● **Work order**
From the coyote passage below, copy out the part between "I have read" and "are the answer.", inclusive.

I  didn’t answer it.  I then heard a yelp.  I stood by and kept an eye on the door. I also went over to the window to close them.  Although we are far above the street level, I had this sudden fear of a coyote jumping from the road to our window pane.  Impossible, but the imagination doesn’t always take logic.  I was slightly tipsy when I went to bed.   As I laid on the bed, and top of the bed sheets and blankets, I kept hearing sounds outside the house.  I got up, and I saw the two coyotes staring at me through the window.



I have read that Freud had a dog that stayed with him during his sessions with patients.  His dog was also aware of time in that the animal would head toward the door when the session was coming to a close.    I now wonder if the two coyotes out there are perhaps waiting for me to leave the house.  Or to guard me in the case of imminent danger?  The truth is I don’t want to think.   I want to live.  I want to think what the night brings to me.  The two coyotes are the answer.

Pixel coordinate grounding data
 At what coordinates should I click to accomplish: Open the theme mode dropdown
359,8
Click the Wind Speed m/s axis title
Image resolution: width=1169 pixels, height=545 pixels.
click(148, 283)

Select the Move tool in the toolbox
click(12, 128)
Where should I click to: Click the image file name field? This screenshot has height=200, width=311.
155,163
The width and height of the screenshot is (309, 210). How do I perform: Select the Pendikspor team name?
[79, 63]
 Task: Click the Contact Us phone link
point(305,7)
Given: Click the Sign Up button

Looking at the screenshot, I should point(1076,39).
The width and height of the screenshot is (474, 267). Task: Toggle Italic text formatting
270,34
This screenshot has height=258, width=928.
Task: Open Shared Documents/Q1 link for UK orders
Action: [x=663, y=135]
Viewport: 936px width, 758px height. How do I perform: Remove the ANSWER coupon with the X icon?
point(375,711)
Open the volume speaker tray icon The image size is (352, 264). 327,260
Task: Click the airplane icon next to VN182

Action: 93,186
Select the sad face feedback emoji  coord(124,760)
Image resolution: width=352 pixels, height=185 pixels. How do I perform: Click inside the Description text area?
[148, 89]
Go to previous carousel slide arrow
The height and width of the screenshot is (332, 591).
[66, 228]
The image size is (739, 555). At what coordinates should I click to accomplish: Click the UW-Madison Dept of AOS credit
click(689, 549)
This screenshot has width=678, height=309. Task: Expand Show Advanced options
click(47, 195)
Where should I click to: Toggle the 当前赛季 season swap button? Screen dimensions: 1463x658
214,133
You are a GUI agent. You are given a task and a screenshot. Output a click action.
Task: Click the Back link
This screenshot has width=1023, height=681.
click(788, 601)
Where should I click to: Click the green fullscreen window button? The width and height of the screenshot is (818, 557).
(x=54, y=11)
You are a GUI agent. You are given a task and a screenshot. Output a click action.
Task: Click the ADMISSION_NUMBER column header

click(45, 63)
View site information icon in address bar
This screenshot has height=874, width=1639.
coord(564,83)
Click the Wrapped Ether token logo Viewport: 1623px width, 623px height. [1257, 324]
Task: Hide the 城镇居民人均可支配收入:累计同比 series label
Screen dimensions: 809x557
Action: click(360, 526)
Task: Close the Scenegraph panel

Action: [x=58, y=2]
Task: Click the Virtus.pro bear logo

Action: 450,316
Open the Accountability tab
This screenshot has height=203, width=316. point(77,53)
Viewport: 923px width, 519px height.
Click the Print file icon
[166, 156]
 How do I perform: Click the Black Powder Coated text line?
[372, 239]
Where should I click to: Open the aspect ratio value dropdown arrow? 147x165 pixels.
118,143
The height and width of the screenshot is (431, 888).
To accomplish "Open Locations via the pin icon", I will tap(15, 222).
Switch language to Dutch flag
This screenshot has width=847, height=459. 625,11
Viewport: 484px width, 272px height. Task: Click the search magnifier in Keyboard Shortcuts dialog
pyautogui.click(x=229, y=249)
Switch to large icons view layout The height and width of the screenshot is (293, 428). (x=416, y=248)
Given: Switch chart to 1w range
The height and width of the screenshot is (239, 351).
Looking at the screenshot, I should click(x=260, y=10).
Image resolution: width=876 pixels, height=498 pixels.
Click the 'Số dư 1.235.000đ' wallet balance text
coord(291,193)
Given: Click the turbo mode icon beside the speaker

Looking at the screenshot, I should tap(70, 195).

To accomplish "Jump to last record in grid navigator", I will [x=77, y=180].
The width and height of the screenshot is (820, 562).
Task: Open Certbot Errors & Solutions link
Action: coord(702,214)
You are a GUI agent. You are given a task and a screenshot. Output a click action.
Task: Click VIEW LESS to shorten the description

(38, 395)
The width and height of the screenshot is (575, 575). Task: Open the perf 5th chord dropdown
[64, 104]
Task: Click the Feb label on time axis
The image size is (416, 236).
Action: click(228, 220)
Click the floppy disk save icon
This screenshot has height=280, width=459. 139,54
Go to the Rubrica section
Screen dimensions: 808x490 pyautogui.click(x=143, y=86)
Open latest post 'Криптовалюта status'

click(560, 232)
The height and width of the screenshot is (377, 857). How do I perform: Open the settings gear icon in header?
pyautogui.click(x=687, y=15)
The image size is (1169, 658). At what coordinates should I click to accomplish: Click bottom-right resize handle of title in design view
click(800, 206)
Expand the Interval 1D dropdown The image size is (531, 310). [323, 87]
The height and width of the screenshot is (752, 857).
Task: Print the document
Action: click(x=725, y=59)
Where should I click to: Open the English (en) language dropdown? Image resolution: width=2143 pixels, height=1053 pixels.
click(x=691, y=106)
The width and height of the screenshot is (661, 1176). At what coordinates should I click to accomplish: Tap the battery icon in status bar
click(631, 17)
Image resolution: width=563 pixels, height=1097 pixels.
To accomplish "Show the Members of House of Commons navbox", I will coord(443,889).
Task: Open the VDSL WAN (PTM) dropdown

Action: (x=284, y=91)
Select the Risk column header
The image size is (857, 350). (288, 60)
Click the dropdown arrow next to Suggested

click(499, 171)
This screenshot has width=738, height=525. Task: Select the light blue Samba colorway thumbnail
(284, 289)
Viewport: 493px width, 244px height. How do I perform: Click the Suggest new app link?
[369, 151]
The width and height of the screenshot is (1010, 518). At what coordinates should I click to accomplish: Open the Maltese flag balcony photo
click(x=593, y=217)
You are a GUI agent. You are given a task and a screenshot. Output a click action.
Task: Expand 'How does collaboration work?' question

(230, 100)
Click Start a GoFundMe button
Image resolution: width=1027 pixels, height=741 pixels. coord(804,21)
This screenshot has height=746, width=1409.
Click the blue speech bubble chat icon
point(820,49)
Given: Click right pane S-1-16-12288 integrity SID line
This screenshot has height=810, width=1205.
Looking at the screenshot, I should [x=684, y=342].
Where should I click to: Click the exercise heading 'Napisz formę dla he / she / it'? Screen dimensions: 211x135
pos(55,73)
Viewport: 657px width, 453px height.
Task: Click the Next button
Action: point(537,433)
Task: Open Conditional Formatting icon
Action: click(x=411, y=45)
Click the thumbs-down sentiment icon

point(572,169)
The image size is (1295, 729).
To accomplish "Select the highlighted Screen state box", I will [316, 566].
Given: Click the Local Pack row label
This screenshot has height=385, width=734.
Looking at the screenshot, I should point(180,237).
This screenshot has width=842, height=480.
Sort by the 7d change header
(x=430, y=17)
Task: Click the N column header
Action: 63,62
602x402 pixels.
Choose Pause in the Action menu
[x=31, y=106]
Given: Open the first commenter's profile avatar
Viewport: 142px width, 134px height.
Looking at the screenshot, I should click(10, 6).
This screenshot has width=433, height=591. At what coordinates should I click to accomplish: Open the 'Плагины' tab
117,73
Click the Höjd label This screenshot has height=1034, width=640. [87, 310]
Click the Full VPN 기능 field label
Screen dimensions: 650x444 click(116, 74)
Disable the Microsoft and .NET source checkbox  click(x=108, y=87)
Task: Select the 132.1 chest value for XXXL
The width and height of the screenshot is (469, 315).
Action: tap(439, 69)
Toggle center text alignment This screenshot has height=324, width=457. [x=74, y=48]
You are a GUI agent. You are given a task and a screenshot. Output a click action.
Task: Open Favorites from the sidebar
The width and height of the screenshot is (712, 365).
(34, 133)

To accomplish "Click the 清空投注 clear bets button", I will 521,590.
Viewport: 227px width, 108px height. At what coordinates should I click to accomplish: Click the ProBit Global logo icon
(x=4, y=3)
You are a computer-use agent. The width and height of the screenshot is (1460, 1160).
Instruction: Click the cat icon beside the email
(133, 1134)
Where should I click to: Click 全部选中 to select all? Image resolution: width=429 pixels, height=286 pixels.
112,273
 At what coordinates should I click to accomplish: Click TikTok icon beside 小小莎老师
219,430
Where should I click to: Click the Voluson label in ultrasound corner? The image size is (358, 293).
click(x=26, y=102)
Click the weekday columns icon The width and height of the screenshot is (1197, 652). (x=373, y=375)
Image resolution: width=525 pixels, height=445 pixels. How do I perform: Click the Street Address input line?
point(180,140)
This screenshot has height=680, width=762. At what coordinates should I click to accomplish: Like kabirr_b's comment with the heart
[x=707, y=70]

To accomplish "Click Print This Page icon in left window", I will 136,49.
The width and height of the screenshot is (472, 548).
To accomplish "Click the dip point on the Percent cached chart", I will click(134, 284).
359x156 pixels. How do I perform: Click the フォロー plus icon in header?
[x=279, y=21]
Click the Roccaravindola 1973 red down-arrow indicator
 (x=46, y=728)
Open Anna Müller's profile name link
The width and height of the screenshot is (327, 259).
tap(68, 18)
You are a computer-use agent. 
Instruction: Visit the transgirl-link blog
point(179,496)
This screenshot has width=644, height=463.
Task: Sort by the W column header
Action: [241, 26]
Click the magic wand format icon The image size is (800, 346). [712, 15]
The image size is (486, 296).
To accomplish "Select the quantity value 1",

● **Result for this task**
I have read that Freud had a dog that stayed with him during his sessions with patients.  His dog was also aware of time in that the animal would head toward the door when the session was coming to a close.    I now wonder if the two coyotes out there are perhaps waiting for me to leave the house.  Or to guard me in the case of imminent danger?  The truth is I don’t want to think.   I want to live.  I want to think what the night brings to me.  The two coyotes are the answer.